Quote from: listener on April 18, 2013, 04:28:30 PM
BBC Proms 2013 just announced
http://www.bbc.co.uk/proms

Very nice programs.

Would love to see this all DOWLAND program and THIS ONE featuring Gorecki and Tchaikovsky's best symphonies.



Lisztianwagner

Quote from: listener on April 18, 2013, 04:28:30 PM
BBC Proms 2013 just announced
http://www.bbc.co.uk/proms

How amazing, I saw the programme yesterday; there will be lots of wonderful concerts, lots of Wagner's operas. ;D
"Tradition is not the worship of ashes, but the preservation of fire." - Gustav Mahler

Papy Oli

Booked a couple of Snape concerts during the Aldeburgh festival in June :

**********
Sandrine Piau (soprano)
Susan Manoff (piano)


Mendelssohn - Neue Liebe; Nachtlied; Hexenlied (Andres Maienlied)
Chausson - Amour d'antan; Dans la forêt du charme et de l'enchantement; Les heures
Berg - Seven Early Songs
Debussy - Fêtes Galantes Book I
Richard Strauss - Morgen; Die Nacht Op 10 No 3; Ständchen
Schoenberg - Four Songs Op 2
Britten - The Sally Gardens; There's none to soothe; I wonder as I wander

**********

Quatuor Mosaïques

Purcell - Three Fantasias
Haydn Quartet - Op.76 No.6
Schubert - Quartet No.15 in G major

Looking forward to seeing them again - they are one of my best live memories to date.

*********

Christian Zacharias (piano)

Scarlatti - Sonata in B minor K27
Brahms - Rhapsody in B minor op.79 No.1
Mozart - Adagio in B minor KV 540
Haydn - Sonata in B minor Hob.XVI: 32
Schubert - Moments Musicaux; Impromptu No.3 in B-flat major

********
Olivier

bhodges

This week, going to three of the six "Spring for Music" concerts at Carnegie. The program brings six orchestras from around the country - groups selected for their unusual programs, and all tickets are priced at $25.

Monday
Baltimore Symphony Orchestra
Marin Alsop, music director

John Adams: Shaker Loops
Jennifer Higdon: Concerto 4-3 (Time for Three, string trio, New York Premiere)
Prokofiev: Symphony No. 4 (1947 version)

Friday
Detroit Symphony Orchestra
Leonard Slatkin, music director

"IVES IMMERSION"
Charles Ives: Symphony No. 1
Charles Ives: Symphony No. 2
Charles Ives: Symphony No. 3
Charles Ives: Symphony No. 4

Saturday
National Symphony Orchestra
Christoph Eschenbach, music director

"A TRIBUTE TO SLAVA"
Shchedrin: Slava, Slava – A Festive ringing of bells
Schnittke: Viola Concerto (David Aaron Carpenter, viola)

Items from a dataset
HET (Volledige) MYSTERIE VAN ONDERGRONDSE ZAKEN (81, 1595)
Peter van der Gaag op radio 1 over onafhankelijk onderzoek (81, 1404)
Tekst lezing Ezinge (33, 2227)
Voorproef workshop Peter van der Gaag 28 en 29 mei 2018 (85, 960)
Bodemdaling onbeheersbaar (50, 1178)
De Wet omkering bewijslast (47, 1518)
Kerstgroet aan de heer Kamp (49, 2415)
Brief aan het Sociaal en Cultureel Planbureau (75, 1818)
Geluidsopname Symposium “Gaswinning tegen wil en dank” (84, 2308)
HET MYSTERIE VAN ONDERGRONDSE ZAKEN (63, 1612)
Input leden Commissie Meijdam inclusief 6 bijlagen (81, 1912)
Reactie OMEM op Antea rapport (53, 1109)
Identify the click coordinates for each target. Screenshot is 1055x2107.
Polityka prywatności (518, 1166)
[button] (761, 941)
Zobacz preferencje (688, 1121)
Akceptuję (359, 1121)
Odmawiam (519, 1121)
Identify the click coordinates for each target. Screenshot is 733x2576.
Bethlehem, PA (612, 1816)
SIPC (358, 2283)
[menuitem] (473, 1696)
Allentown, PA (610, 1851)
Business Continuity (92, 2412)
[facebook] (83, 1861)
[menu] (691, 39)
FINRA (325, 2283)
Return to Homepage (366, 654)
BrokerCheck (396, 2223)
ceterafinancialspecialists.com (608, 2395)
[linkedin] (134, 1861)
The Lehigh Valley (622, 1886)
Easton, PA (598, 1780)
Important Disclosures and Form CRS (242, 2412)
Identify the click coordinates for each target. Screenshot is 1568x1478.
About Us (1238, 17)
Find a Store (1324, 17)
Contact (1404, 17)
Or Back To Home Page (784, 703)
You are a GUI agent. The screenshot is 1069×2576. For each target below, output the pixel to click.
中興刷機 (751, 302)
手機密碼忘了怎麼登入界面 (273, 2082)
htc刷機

> _Complete the following_:
1. In the forum posts about concerts, list the composers on the program for Christian Zacharias (piano).
2. Write out the forum posts about concerts without changes, starting at the words "Booked a couple" and ending after "Hexenlied (Andres Maienlied)".

> _Final results_:
1. Scarlatti, Brahms, Mozart, Haydn, Schubert

2.
Booked a couple of Snape concerts during the Aldeburgh festival in June :

**********
Sandrine Piau (soprano)
Susan Manoff (piano)


Mendelssohn - Neue Liebe; Nachtlied; Hexenlied (Andres Maienlied)